TOM: You're telling me there are a bunch of pennies in front of me and 10 of them are heads up?

RAY: Right. With your mittens on, you can move the pennies around, you can pick them up, you can put them down again, you can shake them, you can do whatever you want. Here's the question: Is it possible to separate those pennies into two groups, so that each group has the same number of pennies facing heads up? How do you do it?

## 2000-01 : Handshakes at a Party

...seen-in-Scientific-American-some-years-ago...

Five married couples attended a party. One of the ten people was a mathematician. During the party, many people shook hands, but nobody shook hands with his/her spouse, and nobody shook hands with him/herself.

The mathematician asked each of the other people, "With how many people did you shake hands?" Each person gave a different answer.

With how many people did the mathematician's spouse shake hands?

## 1999-06 : Sum and Product Man

An oracle chooses two whole numbers from the range [2,100]. (That means the numbers can include 2 and 100, and the two numbers can be the same) There are two perfect logicians, Sum and Product. The oracle gives Sum the sum of the two numbers and Product the product of the two numbers. They have a small conversation:

• Product: I don't know what the numbers are.
• Sum: I knew you didn't know what the numbers were.
• Product: I know what the numbers are.
• Sum: I know what the numbers are.
What are the original two numbers?

## 1999-05 : Balls on a Ring

by Osana Tishkova (Osana.Tishkova@eng.sun.com)
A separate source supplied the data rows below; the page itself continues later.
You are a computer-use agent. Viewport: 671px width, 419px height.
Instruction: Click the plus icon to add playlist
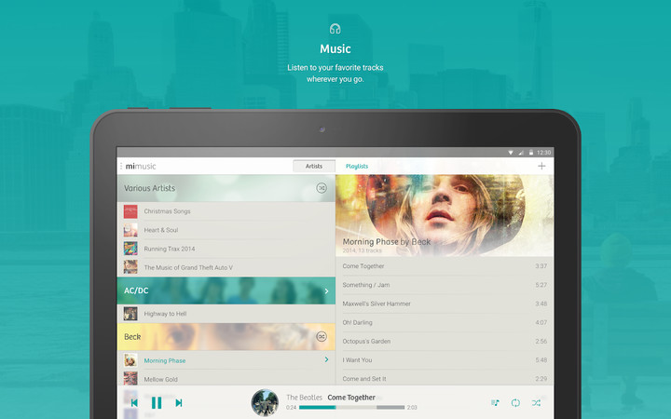pos(542,166)
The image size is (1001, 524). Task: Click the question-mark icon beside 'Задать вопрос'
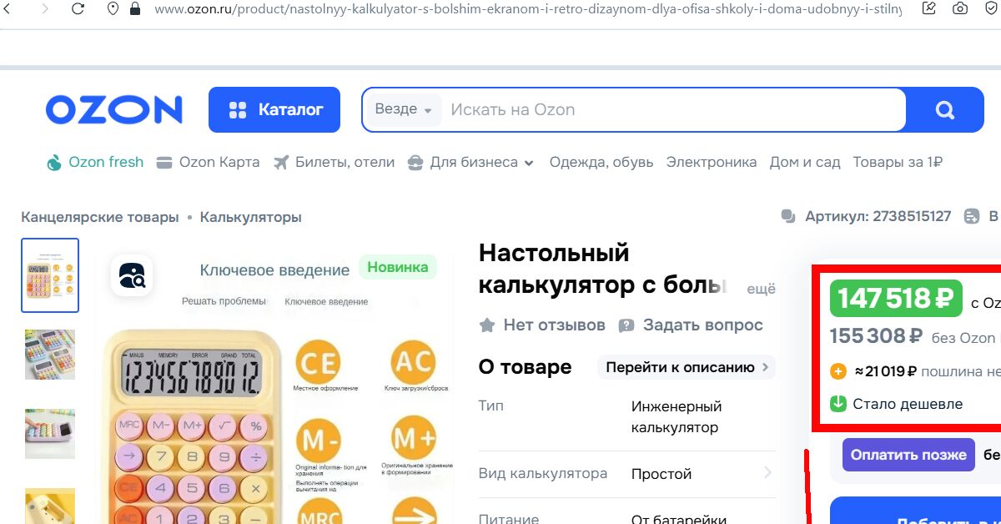[625, 325]
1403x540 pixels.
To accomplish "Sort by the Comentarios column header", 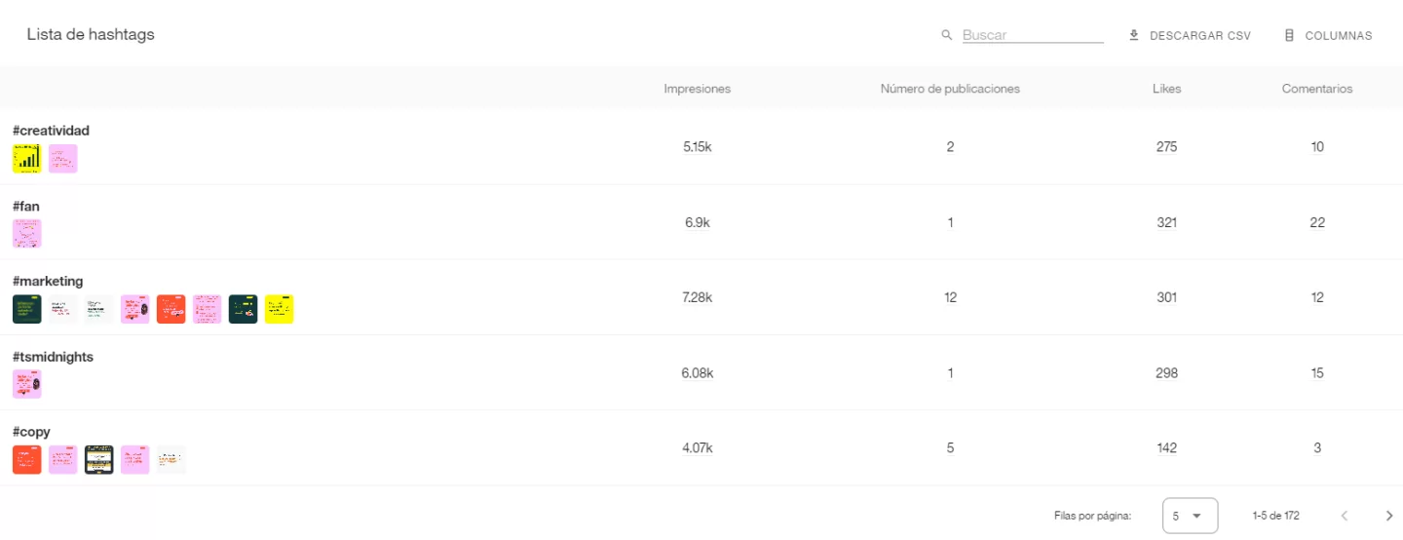I will tap(1316, 89).
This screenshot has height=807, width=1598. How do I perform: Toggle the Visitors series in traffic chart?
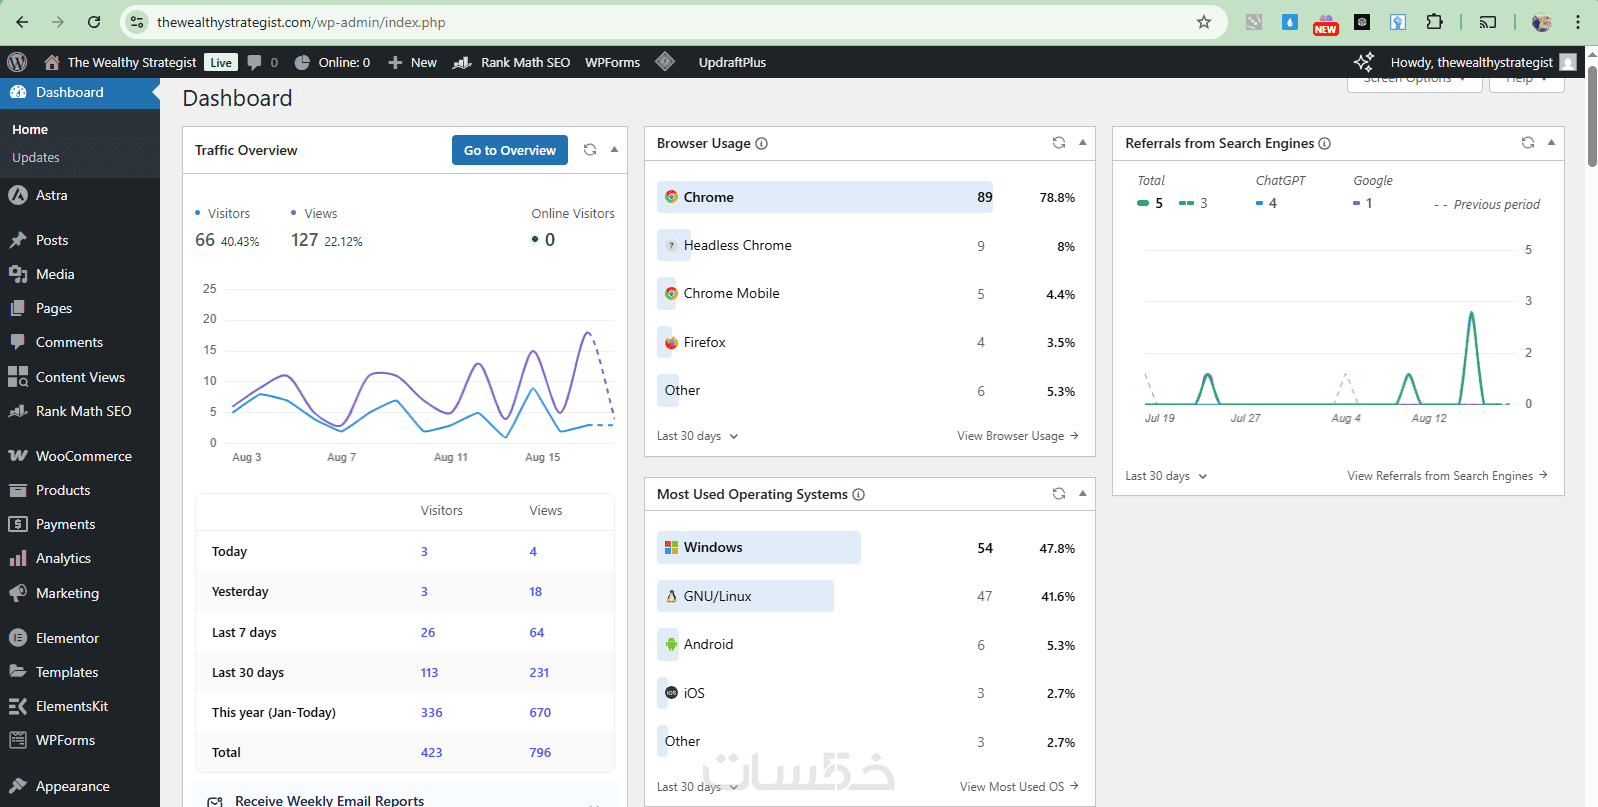point(222,214)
Welcome to perfect physics world. Imagine a circular frictionless bracelet with numbered balls randomly placed on it as in the example to the right. Each ball is traveling either clockwise or counter-clockwise at the same constant angular velocity. All collisions are elastic, i.e., no energy is lost and immediately afterwards the balls bounce back from whence they came. The balls do not compress during collision, and have non-zero diameter.

The initial condition is simply the position and direction of travel of the balls. Assume it would take one unit of time for one ball to travel a full revolution without collisions.

Questions

1. Are you guaranteeed that the initial condition will eventually repeat? I.e., ball number 1 is at the same position going the same direction, similarly for all the other balls.
3. If you can guarantee that the initial position will repeat, can you predict when it will? I.e., describe, as a closed function of the input position, how long it will take to repeat.
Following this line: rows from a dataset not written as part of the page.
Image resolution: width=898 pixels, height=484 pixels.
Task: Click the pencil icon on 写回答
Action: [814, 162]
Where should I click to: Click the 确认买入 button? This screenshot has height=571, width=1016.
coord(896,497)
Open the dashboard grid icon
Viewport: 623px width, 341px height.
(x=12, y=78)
## 1998-09 : Pairing up students

by John Corzine (jcorzine@spectacle.berkeley.edu)

Assume you have n students. You would like to have lab sections in which every student chooses a partner to work together for that particular lab section. Over the course of the semester, you'd like to have every student work with every other student exactly once. As there are n students, this can be done in n-1 days optimally. How is it done? (e.g. show how to pair 20 students up)

## 1998-04 : Guess-the-Animal

by Walter McKay (printed in Ask Marilyn, 97-04-05)

• Pick a number from 1 through 9.
• Subtract 5 from the number (negative results are ok)
• Multiply the result by 3.
• Square the result.
• Add the digits of the result until there's only one digit. (Example: 64. 6+4=10. 1+0=1.)
• If the result is less than 5, add 5; if not, subtract 4.
• Multiply the result by 2.
• Subtract 6 from the result.
• Locate the corresponding letter in the alphabet. (Examples: 1=A, 2=B.)
• Pick a country that begins with that letter.
• Note the second letter in that country's name. Think of a mammal that begins with that letter.
• Now think of the color of that mammal. What do you have? (And why did I know it was a grey elephant from Denmark?)

## 1997-08 : Men & Women

by Warren Buckland (printed in Ask Marilyn, 97-08-10)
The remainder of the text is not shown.